My heros – don’t let their memory die


I have to type this really fast. I fear the governmetn might be coming to get me because what i am bout to tell you is so fucking weird and fucked up, if it’s true, they will probably send a cia deathsquad to kill me or something.

Basically, I found the space shuttle in my backyard.

Yes, that’s right. It get sworse.

I believe it to be the Space Shuttle Columbia. Te same one that “blew up” like six years ago or whatever.

If you look at the picture, the deatails are all the same. It’s remarkable. Itcan’t be a forgery just because it looks so perfectly real and proportioned at the regular spaceh shuttle.

OH shit.

OK, false alram. Someon ewas at my door but it was just UPS.

Anwayy, my theory is that the space shuttle never “blew up”, it was shot with a shrinking ray so that people would just THINK it blew up.

Think about it: nobody ever actually saw it blow up. Where did all thepieces go? They just disappeared? BULLSHIT.

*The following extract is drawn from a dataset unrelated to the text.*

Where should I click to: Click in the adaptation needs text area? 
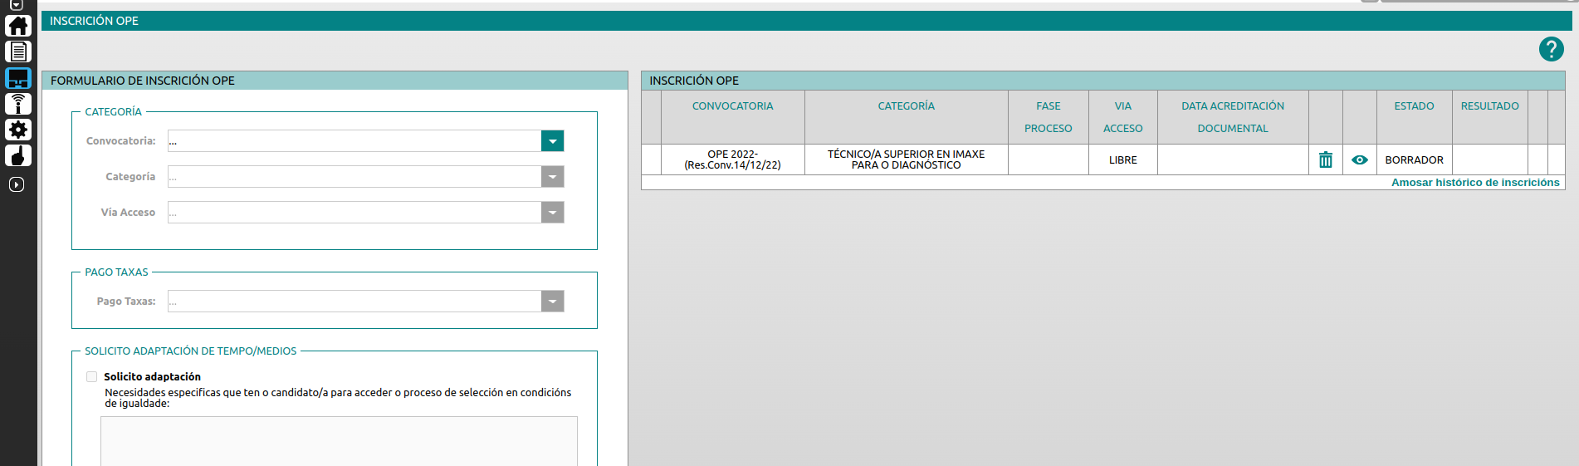339,440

The space shuttle was shot with a high-tech beam of energy which excited the proton molecules of the fiberglass, heating them and instantaneously cooling them down at the same time so that they expanded and then immediately shrunk to 143rd their original scale.

Thnk it over. It makes perfect sense.

President Bush used the tragedy of the space shuttle and all its occuptants dying to justify the war in Iraq. He lied to us. He told us that Sadam Hussein was repsonsbile but we can see now that it’s all bullshit. This is an unjust war fought for bullshti reasons.

The worst part is, I believe that the plan went horribly awry. The crwe of the space shuttle was supposed to fly back to earth unharmed. They would now be “invisble” for all intents and purposts. They would then be enlarged back to normal, given new identites and blend in with society.

The problem is, I think the space shuttle went way off course if it landed in my back yard! I bet the eocmmunications and stuff got all fucked up in the crash and whatnot and they were unable to communicate. I theorize that theyeither starved to death or out of desperation tried to use their dehydrated food and when it blew up to like a million times its originl size, they all got crushed.

Imagine that. A fate worse than death. Smooshed up against the side of a space shuttle until your brains pop like a balloon or something. Awful.

Our nations heros (of which I am now one) deserve better than this. If this blog gets shut down and I suddenly have an “accident” you people will know the truth now. Spread the word. Don’t let our deaths happen for nothing.



  1. dude, that is total bullshit! our government couldn’t conduct that kind of experiment and then keep it covered up as…. hold on…. sorry, my thought-blocking aluminum foil helmet slipped off. wow! that was a close one!
    so as i was saying, that’s why “Major Dad” is the best show ever.